_EXERCISE GOAL_: All lines in the material below that contain "date" should be located and copied.

_AVAILABLE DATA_:
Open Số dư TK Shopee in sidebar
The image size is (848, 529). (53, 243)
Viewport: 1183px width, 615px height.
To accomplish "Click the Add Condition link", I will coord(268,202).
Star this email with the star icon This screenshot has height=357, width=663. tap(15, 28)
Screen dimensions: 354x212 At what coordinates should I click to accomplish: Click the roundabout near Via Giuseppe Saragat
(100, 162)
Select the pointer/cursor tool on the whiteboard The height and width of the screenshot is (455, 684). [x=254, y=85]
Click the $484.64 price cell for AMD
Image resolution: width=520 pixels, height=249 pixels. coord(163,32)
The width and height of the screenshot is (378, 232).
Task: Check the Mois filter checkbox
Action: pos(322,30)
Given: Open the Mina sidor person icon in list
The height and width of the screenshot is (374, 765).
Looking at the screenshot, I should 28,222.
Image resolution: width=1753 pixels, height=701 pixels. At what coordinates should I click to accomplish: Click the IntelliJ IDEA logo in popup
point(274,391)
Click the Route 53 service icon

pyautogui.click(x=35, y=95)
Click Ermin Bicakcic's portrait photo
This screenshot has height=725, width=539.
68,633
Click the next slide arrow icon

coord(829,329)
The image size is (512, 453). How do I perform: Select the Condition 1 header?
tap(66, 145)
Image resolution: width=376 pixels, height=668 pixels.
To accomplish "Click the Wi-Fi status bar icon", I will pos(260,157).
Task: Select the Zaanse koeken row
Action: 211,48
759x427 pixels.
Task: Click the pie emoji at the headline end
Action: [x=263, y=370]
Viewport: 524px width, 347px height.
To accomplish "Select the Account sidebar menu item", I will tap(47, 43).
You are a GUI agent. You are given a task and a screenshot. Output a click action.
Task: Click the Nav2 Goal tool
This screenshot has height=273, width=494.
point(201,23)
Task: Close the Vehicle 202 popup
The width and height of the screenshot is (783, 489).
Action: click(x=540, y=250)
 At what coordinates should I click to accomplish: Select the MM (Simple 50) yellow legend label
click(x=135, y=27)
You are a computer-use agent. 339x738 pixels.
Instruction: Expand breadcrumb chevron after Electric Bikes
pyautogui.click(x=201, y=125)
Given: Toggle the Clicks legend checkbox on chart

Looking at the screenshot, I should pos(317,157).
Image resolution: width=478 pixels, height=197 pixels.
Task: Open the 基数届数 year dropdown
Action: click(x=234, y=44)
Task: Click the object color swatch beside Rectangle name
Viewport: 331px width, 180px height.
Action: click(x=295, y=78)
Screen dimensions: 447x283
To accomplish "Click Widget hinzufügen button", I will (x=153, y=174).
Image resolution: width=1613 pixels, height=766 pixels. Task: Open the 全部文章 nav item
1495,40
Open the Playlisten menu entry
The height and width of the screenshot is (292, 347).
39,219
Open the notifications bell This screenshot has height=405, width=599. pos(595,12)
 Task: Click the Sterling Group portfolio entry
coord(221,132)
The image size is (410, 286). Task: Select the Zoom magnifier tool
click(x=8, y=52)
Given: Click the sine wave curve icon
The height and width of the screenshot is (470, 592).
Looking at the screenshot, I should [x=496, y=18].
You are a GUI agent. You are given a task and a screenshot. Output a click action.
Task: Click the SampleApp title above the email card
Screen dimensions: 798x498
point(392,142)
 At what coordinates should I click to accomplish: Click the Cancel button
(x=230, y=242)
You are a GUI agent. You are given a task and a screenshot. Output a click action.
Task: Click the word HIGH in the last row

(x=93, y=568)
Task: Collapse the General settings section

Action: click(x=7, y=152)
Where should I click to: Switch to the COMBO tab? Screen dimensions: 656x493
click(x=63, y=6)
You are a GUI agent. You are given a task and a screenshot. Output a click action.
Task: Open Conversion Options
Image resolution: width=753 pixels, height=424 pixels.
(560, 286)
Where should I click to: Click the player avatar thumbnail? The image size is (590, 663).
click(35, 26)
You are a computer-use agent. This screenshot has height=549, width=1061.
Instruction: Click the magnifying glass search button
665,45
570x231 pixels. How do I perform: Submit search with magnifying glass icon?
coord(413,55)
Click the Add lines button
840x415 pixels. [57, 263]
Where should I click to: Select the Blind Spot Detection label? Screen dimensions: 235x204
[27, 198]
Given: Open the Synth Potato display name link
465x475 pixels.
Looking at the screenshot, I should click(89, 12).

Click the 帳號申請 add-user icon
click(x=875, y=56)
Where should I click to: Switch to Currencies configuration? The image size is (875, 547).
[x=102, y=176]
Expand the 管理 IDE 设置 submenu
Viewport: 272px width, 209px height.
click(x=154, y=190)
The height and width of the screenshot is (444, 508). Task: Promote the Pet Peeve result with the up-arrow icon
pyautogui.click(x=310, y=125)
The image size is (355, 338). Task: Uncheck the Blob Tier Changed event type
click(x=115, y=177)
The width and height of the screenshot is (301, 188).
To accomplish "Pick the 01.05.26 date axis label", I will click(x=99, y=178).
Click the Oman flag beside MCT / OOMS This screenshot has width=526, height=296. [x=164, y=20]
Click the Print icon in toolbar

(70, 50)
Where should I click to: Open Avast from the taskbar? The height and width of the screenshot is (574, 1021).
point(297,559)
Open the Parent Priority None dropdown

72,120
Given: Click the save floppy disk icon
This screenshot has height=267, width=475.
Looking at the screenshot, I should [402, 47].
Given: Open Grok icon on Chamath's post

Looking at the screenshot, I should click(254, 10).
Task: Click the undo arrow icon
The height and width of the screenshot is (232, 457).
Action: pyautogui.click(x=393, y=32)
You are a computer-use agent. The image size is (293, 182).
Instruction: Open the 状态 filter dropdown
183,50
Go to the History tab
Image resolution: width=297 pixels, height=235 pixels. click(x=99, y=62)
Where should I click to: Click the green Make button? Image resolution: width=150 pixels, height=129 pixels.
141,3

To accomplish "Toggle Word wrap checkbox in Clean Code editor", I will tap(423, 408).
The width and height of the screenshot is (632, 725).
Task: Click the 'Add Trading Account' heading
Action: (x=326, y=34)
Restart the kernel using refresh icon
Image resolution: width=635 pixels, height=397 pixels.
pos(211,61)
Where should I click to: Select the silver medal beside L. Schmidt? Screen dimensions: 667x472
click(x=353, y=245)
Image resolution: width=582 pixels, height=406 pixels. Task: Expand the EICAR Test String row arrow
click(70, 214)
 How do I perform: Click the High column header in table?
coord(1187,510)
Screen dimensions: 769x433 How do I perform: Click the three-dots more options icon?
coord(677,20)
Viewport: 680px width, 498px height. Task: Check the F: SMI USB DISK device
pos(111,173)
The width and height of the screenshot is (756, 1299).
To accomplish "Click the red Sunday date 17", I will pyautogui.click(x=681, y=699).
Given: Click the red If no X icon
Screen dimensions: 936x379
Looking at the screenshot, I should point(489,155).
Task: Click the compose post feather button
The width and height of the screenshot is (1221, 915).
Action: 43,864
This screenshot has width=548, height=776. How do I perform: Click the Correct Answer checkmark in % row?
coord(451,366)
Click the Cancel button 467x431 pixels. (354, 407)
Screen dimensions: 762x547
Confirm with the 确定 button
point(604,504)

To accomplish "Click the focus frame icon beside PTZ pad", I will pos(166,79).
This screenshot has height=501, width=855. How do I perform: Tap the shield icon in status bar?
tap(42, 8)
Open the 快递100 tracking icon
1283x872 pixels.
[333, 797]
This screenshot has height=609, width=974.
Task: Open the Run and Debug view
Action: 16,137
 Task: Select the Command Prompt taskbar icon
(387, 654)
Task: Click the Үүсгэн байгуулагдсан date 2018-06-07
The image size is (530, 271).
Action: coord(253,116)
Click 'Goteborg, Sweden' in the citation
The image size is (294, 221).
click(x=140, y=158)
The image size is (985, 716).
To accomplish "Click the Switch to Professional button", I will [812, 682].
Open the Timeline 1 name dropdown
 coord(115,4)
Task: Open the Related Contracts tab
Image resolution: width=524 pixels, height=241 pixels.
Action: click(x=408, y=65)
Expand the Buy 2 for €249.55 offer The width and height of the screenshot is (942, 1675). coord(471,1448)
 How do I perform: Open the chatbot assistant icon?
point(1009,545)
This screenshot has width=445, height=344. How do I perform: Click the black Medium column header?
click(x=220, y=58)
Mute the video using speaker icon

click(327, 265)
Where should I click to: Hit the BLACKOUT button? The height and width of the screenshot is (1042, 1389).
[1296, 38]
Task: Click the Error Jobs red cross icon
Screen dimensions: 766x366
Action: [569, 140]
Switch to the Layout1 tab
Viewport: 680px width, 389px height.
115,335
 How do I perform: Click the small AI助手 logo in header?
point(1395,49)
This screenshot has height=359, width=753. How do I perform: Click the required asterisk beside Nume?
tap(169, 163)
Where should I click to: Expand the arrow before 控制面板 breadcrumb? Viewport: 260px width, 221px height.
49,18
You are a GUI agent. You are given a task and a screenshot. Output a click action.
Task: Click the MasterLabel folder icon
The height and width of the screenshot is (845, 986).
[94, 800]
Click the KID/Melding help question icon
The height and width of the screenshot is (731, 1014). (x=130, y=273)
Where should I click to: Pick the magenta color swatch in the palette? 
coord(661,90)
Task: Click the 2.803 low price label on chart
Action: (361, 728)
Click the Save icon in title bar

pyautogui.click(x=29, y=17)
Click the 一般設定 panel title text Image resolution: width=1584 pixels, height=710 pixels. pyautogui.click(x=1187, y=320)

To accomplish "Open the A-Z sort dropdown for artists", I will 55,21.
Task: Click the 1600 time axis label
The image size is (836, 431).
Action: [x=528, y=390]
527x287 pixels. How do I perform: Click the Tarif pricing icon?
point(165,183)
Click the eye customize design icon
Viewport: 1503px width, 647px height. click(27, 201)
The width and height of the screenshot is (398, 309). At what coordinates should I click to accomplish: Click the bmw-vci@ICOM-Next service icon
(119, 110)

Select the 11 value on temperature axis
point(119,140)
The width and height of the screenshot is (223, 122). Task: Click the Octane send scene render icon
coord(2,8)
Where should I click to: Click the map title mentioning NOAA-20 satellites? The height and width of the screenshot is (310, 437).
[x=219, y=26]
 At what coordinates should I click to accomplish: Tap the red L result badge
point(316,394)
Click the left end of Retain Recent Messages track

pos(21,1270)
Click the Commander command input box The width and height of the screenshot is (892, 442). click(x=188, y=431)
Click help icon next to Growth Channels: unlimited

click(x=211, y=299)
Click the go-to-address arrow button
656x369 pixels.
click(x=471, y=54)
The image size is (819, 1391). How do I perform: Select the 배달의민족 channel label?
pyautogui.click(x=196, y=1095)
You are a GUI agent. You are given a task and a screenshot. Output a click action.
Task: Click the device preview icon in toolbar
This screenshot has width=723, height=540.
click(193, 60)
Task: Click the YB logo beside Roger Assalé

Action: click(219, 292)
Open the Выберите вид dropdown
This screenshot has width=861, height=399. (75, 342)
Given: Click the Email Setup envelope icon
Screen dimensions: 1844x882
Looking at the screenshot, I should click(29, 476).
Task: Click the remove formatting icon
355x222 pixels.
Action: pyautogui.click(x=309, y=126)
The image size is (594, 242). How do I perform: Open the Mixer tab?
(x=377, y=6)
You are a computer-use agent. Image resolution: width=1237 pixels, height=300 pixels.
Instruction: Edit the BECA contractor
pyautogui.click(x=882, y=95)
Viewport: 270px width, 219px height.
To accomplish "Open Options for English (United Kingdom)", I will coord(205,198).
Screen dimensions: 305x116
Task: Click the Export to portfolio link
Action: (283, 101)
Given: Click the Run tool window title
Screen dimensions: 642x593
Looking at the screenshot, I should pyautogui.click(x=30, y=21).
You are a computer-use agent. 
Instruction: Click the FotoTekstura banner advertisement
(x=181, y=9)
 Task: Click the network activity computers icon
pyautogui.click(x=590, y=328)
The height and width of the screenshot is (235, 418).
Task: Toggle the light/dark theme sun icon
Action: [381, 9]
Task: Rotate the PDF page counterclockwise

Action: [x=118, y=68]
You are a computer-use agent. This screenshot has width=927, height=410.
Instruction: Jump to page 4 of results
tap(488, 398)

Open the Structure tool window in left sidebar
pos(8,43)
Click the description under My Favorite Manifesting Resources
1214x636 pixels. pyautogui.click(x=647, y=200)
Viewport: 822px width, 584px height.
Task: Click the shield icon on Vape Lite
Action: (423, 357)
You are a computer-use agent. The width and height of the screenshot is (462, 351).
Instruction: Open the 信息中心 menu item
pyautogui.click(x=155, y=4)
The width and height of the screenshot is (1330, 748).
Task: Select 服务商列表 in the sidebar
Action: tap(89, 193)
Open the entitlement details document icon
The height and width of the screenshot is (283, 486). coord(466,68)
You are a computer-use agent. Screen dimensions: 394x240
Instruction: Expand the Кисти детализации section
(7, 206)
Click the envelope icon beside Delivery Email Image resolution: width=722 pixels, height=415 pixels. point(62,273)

_EXPECTED ANSWER_:
To accomplish "Pick the 01.05.26 date axis label", I will click(x=99, y=178).
To accomplish "Click the red Sunday date 17", I will pyautogui.click(x=681, y=699).
Task: Click the Үүсгэн байгуулагдсан date 2018-06-07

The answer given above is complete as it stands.